====== Extrait choisi ======

Emily is Away est actuellement disponible gratuitement sur Steam. Une suite avec de nouveaux personnages et une nouvelle histoire, Emily is Away Too, sera disponible en mai 2017.

Un nouveau genre de jeu

Le point commun qui unit ces quatre jeux, c’est l’impression de familiarité qu’ils engendrent chez le joueur. Se servir d’écrans de téléphone ou d’ordinateur comme interface de jeu permet aux développeurs d’émouvoir le joueur, de lui évoquer des souvenirs et des sensations qui lui sont familières, ce qui facilite le processus d’identification aux personnages et à l’histoire. Même dans les jeux « classiques », qui ne reposent pas exclusivement sur la présence d’écrans, des téléphones et des ordinateurs apparaissent, pour permettre au joueur de s’identifier ou plus simplement pour parodier la vie réelle. Pensez au faux web de Grand Theft Auto V, au smartphone de Watch Dogs, à l’application SMS de Max dans Life is Strange. En près d’une décennie, le téléphone est devenu un objet de tous les jours, tandis que l’ordinateur s’est depuis longtemps imposé comme une interface connue de tous. Ceci ouvre la voie à de nouvelles possibilités narratives, et à des histoires qui ne pourraient être racontées autrement.

======

• Consigne:
D'après l'extrait choisi, quand Emily is Away Too sera-t-il disponible ?

====== Enregistrements extraits ======

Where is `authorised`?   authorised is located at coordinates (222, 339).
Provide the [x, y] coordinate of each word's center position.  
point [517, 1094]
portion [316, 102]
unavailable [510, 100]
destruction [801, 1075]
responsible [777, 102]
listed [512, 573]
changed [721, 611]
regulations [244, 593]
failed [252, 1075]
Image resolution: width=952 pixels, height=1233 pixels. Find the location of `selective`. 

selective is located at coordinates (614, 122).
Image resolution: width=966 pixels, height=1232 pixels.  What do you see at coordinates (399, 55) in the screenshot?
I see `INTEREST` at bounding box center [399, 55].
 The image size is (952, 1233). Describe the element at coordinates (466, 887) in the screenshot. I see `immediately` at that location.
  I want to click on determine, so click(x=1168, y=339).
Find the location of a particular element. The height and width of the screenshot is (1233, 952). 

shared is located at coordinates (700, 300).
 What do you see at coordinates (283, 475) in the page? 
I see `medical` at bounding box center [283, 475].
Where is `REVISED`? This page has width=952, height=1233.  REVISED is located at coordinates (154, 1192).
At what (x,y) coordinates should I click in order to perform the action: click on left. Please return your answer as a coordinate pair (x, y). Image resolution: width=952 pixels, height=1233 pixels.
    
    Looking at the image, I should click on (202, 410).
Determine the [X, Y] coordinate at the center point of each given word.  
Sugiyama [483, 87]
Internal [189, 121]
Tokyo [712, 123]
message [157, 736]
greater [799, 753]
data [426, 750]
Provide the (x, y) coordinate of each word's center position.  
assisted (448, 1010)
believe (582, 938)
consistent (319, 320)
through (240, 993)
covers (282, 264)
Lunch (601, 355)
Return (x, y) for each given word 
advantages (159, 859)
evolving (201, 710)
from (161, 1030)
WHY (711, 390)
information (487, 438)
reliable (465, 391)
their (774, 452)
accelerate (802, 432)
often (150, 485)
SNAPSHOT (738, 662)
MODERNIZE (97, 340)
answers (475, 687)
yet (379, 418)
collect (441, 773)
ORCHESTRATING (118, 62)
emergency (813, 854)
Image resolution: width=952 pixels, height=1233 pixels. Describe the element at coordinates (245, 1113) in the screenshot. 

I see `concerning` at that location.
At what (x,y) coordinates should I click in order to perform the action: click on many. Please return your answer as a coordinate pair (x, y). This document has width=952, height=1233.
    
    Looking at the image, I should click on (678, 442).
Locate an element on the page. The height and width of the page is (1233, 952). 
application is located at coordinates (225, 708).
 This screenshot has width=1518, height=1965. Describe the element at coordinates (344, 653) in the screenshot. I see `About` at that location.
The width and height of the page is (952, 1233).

======

• Réponse:
En mai 2017.